Not everyone is so down on Fetterman, of course, and he could appeal to the blue-collar white voters that the Democratic Party so desperately wants and needs to recapture. Plus, he’s not exactly a boring centrist on most policies, either, and has no problem blasting the Democratic holdouts in the US Senate.
Lamb is going to try to build his campaign in the suburbs but should have trouble keeping up with the momentum that the other two have already built. The Pennsylvania Democratic Party has been energized by progressive organizers in both the larger cities of Pittsburgh and Philadelphia as well as more small to mid-sized cities such as Reading and Erie.
Other Races
Last year, progressives helped Ed Gainey become the first Black mayor in Pittsburgh history by providing the field work that led to his upset victory over incumbent Mayor Bill Peduto in the Democratic primary.

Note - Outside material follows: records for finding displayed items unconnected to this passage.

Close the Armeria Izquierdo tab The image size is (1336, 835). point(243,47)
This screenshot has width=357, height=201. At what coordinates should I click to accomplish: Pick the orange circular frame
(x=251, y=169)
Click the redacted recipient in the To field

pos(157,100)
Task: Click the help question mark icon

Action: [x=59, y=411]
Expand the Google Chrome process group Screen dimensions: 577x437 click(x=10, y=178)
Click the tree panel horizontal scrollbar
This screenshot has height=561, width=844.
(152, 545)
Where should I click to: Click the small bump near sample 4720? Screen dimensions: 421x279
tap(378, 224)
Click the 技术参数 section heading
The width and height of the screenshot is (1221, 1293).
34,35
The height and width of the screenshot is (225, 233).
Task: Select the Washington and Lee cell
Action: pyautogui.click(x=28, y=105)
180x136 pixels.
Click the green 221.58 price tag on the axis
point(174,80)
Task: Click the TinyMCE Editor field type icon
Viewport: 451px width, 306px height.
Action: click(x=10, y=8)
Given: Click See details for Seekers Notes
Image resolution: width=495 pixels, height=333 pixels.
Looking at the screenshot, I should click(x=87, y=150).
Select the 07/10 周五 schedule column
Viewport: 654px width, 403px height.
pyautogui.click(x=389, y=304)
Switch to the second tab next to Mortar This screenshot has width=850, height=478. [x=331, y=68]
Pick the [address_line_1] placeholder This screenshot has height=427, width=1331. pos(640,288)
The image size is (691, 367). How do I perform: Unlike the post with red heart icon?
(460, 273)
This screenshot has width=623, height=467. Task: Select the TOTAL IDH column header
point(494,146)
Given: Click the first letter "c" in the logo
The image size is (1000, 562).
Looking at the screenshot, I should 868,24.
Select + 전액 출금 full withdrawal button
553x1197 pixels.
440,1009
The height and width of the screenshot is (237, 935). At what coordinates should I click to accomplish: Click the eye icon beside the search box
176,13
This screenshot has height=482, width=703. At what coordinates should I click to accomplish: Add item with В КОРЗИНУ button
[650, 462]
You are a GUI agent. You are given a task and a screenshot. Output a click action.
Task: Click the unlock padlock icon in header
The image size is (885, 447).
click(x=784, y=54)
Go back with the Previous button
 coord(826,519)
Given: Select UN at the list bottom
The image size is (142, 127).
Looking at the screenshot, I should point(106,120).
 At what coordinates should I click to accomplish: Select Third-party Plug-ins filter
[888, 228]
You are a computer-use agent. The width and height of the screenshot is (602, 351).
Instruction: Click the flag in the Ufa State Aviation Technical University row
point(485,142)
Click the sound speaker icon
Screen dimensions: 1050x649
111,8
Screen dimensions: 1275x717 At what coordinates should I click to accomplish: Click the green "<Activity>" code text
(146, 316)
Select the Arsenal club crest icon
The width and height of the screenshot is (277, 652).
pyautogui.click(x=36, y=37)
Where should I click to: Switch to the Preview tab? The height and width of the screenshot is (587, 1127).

Now, western Pennsylvania progressives are lining up behind State Rep. Summer Lee, who is running for a modified version of the Congressional seat that Conor Lamb is exiting at the end of the year.
“Progressive insurgent candidates will challenge longtime incumbents now because there is the infrastructure that could support them,” Rosso says.
Municipal elections were held last year, while state legislative elections really depend on what happens in redistricting. More on that as the maps emerge.